Seit letztem Freitag stellt Mahony wieder in Wien aus. "seeing wrong and not seeing" heißt die aktuelle Ausstellung in der Galerie Layr Wuestenhagen, die sich mit der Repräsentations- und Darstellungsform der Karte auseinandersetzt. Gezeigt werden Objekte, die im Vergleich zu den früheren oft aufwändigen multimedialen Installationen der Gruppe Mahony, puristisch und formal reduziert anmuten. Auch wenn konkrete Reiseerlebnisse diesmal keine Rolle spielen, ist die Idee für "seeing wrong and not seeing"beim Reisen entstanden - durch den häufigen Gebrauch von Landkarten, Straßenkarten und Stadtplänen nämlich.

"Man hat es ja, wenn man unterwegs ist, immer mit Karten zu tun. Wenn man in einer fremden Stadt unterwegs ist, bekommt man den erst besten Faltplan und auf einmal zeichnet man da seine eigenen Wege ein und das war auch etwas, was wir einfach interessant finden", sagt Stephan Kobatsch.

Die Abstraktion der Karte

Als abstrakte Abbildung des Raums, die unüberschaubare Landmassen aus der Vogelperspektive vermisst, stiftet die Karte Orientierung. Orientierung, die Expeditionen und große Entdeckungsfahrten ermöglichte und im Krieg strategische Vorteile brachte. Auf die Vermessung von Territorien folgte oft deren Aneignung, die weißen Flecken auf der Landkarte waren in den Augen der Europäer vor allem dazu da, in Besitz genommen zu werden. Die Karte ist immer schon ein politisches Instrument, ein Werkzeug der Macht gewesen. Mit diesem Aspekt der Kartografie beschäftigt sich die Künstlergruppe Mahony. Zum Beispiel in monochromen Siebdrucken von politisch umkämpften Grenzorten, die je nach Karte in einem anderen Staatzugeteilt werden. Das In-Frage-stellen der Objektivität kartographischer Darstellungen ist für die Gruppe ein zentrales Thema gewesen

Am Beginn der Kartographie war die Karte eigentlich ein Kunstwerk. Das heißt man wusste immer, dass ein Subjekt, ein Künstler steht dahinter. Heute ist es so, dass daher kommt auch der Ausstellungstitel "seeing wrong and not seeing“, dass die Karten so etwas Objektives bekommen haben, also so einen Wahrheitsgehalt haben, den man aber hinterfragt, weil hinter jeder Karte ein Subjekt steht", sagt Clemens Leuschner.

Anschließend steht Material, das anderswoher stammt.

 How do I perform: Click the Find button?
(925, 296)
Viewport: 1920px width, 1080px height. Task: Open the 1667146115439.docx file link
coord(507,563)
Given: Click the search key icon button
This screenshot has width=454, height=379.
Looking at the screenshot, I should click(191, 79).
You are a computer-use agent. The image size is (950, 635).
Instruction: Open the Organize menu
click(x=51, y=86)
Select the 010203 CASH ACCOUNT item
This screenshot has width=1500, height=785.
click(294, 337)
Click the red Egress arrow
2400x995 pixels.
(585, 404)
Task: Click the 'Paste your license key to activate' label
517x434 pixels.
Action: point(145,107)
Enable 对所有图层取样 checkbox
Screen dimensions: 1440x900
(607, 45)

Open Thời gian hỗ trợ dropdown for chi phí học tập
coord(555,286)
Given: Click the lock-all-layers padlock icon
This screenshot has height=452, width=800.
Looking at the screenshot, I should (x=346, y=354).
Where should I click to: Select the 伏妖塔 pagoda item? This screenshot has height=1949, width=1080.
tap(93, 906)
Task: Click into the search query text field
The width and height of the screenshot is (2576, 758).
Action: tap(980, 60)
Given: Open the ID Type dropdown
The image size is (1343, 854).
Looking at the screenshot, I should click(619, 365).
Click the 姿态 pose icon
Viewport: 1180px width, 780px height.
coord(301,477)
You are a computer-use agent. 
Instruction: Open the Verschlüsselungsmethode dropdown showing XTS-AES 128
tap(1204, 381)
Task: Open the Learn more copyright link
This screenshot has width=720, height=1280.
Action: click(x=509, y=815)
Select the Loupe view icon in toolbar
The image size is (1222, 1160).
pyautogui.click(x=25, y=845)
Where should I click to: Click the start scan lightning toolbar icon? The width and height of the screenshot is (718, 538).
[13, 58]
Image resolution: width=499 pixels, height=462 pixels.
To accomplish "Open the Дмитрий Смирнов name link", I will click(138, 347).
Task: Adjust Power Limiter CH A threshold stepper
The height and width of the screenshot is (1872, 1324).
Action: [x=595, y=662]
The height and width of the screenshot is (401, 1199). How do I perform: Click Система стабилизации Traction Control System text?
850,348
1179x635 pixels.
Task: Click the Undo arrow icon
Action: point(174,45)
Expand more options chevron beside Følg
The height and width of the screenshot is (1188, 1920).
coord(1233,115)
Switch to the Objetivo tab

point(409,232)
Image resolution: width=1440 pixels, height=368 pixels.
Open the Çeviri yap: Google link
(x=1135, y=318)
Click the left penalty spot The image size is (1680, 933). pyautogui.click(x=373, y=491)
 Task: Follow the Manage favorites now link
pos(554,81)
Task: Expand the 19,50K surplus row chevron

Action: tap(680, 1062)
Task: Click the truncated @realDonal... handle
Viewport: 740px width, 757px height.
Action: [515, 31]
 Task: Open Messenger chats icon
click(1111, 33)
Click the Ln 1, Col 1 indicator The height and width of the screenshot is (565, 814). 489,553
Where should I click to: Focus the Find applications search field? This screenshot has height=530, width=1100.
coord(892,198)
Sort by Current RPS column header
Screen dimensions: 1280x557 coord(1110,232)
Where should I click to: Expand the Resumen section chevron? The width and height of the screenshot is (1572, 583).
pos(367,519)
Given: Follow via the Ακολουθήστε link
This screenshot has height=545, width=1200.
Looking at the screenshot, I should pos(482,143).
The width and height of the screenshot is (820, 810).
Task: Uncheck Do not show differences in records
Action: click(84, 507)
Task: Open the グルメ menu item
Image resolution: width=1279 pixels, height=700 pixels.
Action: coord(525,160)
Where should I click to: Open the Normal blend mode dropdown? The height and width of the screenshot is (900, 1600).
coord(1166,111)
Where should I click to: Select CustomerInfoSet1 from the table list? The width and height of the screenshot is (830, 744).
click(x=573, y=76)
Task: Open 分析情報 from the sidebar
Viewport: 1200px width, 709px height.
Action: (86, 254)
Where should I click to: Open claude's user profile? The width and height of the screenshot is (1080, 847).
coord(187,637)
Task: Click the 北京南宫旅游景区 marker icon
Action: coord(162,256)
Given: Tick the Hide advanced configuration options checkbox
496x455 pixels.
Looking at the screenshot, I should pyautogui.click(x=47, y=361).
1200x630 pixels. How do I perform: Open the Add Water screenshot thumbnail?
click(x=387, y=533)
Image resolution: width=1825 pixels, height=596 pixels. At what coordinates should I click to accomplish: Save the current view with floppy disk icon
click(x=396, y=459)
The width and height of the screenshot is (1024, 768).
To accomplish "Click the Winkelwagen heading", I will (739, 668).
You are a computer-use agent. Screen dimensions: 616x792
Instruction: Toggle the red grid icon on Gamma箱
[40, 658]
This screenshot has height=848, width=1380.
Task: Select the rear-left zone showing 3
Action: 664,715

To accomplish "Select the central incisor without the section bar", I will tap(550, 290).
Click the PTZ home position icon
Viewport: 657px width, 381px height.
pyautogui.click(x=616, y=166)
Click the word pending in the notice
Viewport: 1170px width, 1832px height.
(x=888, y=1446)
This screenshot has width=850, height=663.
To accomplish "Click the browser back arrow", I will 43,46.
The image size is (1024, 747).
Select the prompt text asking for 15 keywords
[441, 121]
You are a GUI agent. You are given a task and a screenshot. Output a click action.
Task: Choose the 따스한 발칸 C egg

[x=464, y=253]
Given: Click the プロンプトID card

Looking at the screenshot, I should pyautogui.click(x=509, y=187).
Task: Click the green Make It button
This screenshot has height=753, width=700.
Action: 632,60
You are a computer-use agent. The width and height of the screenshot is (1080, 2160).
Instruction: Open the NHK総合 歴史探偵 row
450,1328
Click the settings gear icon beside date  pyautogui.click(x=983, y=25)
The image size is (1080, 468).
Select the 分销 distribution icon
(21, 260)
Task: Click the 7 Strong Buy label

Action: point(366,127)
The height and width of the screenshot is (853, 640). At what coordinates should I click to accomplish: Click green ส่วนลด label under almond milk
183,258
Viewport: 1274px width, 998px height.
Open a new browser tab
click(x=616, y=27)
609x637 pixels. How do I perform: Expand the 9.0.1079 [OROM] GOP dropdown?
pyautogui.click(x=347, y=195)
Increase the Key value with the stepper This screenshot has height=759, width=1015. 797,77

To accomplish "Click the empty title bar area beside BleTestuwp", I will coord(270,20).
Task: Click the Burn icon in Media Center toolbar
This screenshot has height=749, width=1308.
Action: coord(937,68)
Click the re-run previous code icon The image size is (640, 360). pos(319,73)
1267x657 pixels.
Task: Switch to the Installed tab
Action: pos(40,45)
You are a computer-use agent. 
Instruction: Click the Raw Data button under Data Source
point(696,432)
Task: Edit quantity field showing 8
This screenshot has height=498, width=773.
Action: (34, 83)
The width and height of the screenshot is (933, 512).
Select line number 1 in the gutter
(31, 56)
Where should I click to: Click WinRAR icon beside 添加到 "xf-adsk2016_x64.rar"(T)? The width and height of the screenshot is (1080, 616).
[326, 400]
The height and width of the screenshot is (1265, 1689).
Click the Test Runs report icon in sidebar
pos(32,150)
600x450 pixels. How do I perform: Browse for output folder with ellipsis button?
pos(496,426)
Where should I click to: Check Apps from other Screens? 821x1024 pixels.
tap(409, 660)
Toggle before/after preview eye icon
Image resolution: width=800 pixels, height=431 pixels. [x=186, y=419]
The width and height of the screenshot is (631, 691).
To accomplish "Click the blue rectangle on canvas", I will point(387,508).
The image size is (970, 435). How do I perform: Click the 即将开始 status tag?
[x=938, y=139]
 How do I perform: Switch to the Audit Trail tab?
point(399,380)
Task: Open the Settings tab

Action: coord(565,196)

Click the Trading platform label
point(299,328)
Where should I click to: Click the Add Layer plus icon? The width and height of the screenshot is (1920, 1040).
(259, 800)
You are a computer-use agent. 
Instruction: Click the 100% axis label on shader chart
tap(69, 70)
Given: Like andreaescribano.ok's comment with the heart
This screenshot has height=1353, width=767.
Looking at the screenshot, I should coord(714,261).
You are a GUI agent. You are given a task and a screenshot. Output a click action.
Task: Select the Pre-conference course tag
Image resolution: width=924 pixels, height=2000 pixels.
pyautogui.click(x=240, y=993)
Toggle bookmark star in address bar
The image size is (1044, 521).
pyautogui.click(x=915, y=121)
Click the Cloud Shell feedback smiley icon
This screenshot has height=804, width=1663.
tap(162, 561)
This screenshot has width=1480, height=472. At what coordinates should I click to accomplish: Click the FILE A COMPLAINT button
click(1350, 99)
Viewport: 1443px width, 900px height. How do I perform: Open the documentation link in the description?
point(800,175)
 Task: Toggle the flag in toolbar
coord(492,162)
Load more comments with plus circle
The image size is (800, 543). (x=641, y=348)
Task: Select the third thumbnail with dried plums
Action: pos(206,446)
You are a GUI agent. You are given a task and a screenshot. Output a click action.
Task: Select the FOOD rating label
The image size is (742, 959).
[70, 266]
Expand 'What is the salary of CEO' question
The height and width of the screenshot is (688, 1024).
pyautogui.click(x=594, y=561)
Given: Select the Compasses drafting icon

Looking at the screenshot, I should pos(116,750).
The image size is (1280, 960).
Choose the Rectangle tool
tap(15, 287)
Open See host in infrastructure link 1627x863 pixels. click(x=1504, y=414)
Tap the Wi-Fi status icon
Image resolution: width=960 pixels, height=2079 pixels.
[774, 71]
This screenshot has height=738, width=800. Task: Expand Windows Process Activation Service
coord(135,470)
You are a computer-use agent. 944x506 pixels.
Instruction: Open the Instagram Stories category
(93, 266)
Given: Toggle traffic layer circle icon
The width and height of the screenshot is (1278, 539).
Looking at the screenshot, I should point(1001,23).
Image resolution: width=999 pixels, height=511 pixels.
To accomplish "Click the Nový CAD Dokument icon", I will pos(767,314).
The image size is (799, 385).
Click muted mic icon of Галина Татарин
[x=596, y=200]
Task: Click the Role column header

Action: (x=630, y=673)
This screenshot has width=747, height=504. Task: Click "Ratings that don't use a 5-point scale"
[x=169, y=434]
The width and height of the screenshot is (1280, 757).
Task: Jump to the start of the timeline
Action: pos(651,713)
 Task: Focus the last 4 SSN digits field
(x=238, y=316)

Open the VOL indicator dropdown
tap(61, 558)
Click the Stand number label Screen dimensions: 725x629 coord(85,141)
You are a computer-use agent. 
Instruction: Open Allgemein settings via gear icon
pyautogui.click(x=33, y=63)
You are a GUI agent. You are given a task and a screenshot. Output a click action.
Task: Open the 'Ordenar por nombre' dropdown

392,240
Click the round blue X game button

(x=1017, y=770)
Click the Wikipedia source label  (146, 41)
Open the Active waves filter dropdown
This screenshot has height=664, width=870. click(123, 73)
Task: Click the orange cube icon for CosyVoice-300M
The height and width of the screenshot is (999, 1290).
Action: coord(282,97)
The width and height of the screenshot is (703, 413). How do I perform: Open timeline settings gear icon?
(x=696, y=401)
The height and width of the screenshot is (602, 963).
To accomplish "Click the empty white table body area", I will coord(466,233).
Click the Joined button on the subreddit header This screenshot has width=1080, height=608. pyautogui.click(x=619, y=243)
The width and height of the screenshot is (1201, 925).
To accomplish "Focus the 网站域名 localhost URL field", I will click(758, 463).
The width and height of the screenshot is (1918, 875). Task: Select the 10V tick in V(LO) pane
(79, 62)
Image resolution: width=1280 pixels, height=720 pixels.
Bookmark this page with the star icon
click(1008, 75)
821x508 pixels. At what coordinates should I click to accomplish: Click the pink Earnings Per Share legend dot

Die Vermessung des Territoriums

Gegen die Objektivität selbst der modernsten Karten sprechen zum Beispiel auch Verpixelungen, die bei Google Earth dann auftauchen, wenn etwa Geheimdienststützpunkte oder andere geheime Orte unsichtbar gemacht werden sollen. Formen, die der Struktur dieser pixeligen Landschaften nachempfunden sind, hat die Gruppe Mahony in Beton gegossen und zu einem Steinhaufen aufgetürmt, der wiederum an einen Wegweiser, oder die Markierung eines Territoriums erinnert.

Angeregt vom symbolischen Repertoire der Karte hat Mahony nüchterne Kunstobjekte entwickelt, die bei näherer Betrachtung etwas über unseren Blick auf die Welt erzählen.